- Provided records
==================================================
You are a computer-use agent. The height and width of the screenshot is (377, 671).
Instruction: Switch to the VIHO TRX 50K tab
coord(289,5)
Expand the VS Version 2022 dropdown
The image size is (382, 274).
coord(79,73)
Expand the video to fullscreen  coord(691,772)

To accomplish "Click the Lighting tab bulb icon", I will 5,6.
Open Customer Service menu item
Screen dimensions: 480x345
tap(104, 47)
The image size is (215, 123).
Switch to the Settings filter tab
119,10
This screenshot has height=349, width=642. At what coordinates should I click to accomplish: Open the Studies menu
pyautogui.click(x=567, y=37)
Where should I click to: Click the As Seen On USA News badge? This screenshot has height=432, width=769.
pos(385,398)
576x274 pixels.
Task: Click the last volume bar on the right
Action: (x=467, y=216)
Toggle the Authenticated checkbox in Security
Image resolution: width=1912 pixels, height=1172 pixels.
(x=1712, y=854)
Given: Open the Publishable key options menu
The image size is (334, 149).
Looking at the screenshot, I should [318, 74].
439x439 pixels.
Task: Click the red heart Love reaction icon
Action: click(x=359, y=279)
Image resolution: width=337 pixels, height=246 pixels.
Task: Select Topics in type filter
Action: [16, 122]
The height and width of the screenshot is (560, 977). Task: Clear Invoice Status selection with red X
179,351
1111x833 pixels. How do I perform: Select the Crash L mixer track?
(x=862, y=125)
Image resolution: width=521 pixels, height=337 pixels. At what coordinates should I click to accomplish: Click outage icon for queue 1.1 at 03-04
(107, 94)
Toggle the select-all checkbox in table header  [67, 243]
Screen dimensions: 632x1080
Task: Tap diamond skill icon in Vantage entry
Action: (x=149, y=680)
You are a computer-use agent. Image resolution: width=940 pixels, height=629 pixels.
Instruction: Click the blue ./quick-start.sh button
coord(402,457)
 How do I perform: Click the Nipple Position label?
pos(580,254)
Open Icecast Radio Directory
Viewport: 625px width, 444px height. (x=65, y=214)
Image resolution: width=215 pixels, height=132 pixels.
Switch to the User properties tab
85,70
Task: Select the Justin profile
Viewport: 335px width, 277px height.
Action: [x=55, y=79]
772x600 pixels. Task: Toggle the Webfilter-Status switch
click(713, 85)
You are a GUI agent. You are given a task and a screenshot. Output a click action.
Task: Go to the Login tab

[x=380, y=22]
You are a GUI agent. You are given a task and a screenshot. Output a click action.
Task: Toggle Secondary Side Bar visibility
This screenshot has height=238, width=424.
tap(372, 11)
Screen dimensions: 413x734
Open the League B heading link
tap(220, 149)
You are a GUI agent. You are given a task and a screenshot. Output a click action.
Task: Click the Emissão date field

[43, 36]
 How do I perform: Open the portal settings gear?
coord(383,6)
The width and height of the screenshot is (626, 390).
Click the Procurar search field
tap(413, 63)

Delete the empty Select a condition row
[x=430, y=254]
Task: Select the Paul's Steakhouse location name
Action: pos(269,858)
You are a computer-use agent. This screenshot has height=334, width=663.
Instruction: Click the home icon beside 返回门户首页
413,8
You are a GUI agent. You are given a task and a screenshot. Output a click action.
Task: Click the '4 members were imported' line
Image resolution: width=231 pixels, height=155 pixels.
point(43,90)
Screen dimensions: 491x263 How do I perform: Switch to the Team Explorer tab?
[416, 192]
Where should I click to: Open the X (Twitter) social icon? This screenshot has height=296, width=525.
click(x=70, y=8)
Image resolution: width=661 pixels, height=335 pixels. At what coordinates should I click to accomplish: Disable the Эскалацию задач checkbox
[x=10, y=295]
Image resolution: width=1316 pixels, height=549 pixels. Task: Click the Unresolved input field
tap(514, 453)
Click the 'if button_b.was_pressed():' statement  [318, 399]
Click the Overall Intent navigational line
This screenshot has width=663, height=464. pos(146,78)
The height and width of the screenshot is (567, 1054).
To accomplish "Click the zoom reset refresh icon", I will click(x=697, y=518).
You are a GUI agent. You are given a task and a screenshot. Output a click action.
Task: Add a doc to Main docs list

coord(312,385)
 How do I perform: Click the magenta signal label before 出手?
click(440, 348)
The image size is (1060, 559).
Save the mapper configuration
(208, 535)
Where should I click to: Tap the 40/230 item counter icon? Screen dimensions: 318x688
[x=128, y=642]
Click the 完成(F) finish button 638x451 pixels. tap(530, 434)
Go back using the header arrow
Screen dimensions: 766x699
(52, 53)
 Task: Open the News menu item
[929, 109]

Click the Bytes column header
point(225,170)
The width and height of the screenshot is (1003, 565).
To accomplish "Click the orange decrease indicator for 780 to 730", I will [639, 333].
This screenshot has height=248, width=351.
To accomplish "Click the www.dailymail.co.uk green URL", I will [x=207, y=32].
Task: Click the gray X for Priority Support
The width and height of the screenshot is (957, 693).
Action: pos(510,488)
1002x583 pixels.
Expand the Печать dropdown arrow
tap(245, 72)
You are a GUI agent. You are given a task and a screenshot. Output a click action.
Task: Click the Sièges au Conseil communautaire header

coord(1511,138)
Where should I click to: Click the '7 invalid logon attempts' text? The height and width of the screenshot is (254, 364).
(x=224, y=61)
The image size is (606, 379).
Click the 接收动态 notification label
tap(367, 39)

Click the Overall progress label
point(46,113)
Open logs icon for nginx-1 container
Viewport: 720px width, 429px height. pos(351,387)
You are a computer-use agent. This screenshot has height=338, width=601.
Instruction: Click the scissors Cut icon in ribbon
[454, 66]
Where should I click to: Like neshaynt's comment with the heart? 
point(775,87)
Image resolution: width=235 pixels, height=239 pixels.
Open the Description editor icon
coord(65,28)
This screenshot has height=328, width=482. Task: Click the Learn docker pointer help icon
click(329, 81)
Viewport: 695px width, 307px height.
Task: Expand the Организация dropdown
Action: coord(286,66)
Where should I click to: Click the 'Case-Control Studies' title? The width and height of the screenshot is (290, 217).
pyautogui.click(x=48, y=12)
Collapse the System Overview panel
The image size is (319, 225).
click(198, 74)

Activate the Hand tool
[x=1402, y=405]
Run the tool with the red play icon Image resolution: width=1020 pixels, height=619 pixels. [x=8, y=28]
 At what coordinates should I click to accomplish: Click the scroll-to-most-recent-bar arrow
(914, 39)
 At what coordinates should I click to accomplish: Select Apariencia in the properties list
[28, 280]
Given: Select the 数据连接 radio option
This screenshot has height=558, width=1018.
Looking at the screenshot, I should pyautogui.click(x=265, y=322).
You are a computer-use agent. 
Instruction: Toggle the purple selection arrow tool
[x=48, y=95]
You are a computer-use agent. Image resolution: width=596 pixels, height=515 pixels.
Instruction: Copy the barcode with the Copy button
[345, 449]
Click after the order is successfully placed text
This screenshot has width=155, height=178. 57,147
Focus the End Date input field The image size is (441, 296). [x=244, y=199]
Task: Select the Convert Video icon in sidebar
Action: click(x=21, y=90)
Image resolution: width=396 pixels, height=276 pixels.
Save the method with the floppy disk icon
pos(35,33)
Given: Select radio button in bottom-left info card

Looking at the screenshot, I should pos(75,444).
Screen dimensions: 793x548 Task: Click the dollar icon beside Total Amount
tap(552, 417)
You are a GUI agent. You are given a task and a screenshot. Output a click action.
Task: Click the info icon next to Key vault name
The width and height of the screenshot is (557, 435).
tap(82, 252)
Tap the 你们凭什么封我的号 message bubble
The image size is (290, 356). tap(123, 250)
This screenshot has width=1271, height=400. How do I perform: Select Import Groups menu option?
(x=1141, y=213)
==================================================
- Work instruction
Only the lines above from the one with "Instruction: Click the blue" up to and including the one with "Image resolution: width=215" should be repeated, exactly as written.

- Result
Instruction: Click the blue ./quick-start.sh button
coord(402,457)
 How do I perform: Click the Nipple Position label?
pos(580,254)
Open Icecast Radio Directory
Viewport: 625px width, 444px height. (x=65, y=214)
Image resolution: width=215 pixels, height=132 pixels.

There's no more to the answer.